Além dos recursos para recomposição de parte das perdas de ISS, principalmente ocasionadas pela pandemia, os municípios também serão beneficiados com a suspensão dos pagamentos das dívidas previdenciárias no Regime Geral de Previdência Social (RGPS) e das contribuições patronais nos Regimes Próprios de Previdência Social (RPPS) até o fim de 2020. Essas medidas, reivindicadas pela Confederação, representarão, respectivamente, um fôlego estimado em R$ 6,5 bilhões e R$ 19 bilhões.

Ao todo, Mato Grosso terá R$ 3 bilhões entre transferências e redução com despesas obrigatórias, a partir do projeto sancionado. De acordo com a partilha, o Governo receberá R$ 93 milhões para investir em saúde pública, enquanto os municípios ficarão com R$ 50 milhões.  Além disso, o Executivo estadual irá manejar livremente mais R$ 1,34 bilhão, que se refere à compensação das perdas de receita. Já os municípios do Estado irão repartir R$ 912 milhões. A suspensão do serviço da dívida representará uma economia de R$ 624 milhões.

“Sempre que for possível, é claro, vamos trabalhar pela valorização dos municípios, por entender que é onde tudo acontece, onde a população é atendida em todas as suas dimensões. O Senado é a ‘casa do consenso’ e votamos o que foi possível” – disse Fagundes.

Perdas no FPM – Líder do Bloco Parlamentar Vanguarda, Wellington informou que uma nova frente de atuação deve acontecer na próxima semana. Trata-se da recomposição das perdas já verificadas no Fundo de Participação dos Municípios (FPM), que terá uma redução de 34,23%, sem considerar os efeitos da inflação, conforme dados da Secretaria do Tesouro Nacional (STN). O primeiro repasse do Fundo de Participação dos Municípios (FPM) do mês de maio chega a  R$ 3,4 bilhões.

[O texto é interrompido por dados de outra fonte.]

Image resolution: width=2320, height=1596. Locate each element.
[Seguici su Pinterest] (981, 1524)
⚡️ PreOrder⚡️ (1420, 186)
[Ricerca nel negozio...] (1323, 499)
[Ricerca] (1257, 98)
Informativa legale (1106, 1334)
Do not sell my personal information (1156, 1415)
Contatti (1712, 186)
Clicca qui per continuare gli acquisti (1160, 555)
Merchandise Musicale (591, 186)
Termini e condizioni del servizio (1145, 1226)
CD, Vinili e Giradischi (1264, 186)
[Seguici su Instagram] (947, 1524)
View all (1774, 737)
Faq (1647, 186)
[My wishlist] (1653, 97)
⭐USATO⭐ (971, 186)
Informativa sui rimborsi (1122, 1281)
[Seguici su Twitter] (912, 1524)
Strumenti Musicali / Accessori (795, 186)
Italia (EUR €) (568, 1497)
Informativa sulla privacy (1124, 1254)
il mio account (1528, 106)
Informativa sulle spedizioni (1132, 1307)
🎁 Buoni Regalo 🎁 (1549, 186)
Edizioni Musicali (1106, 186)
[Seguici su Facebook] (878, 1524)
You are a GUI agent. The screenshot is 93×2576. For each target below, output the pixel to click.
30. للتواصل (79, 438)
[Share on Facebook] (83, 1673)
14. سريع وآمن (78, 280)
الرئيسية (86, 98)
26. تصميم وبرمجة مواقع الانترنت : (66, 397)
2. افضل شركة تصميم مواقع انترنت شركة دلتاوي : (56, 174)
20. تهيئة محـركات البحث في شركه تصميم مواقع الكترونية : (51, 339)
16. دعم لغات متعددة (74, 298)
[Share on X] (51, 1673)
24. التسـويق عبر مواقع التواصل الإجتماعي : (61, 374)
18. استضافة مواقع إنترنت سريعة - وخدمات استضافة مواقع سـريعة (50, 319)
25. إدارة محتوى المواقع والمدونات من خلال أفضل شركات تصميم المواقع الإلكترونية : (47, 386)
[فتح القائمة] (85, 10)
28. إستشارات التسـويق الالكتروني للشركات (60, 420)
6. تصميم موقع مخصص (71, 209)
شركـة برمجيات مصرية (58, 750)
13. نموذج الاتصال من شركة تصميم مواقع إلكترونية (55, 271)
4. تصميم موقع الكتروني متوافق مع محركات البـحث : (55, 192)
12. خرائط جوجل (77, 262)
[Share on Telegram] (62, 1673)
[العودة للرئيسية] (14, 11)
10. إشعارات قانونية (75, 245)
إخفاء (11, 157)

O valor considera a retenção constitucional do Fundo de Manutenção e Desenvolvimento da Educação Básica e de Valorização dos Profissionais da Educação (Fundeb). Em valores brutos, o montante será pouco mais de R$ 4,2 bilhões. No mesmo período de 2019, o fundo municipal registrou R$ 6,5 bilhões, sem considerar a parcela destinada à educação. “Vamos discutir essa questão com profundidade, cuidado e responsabilidade” – adiantou Fagundes.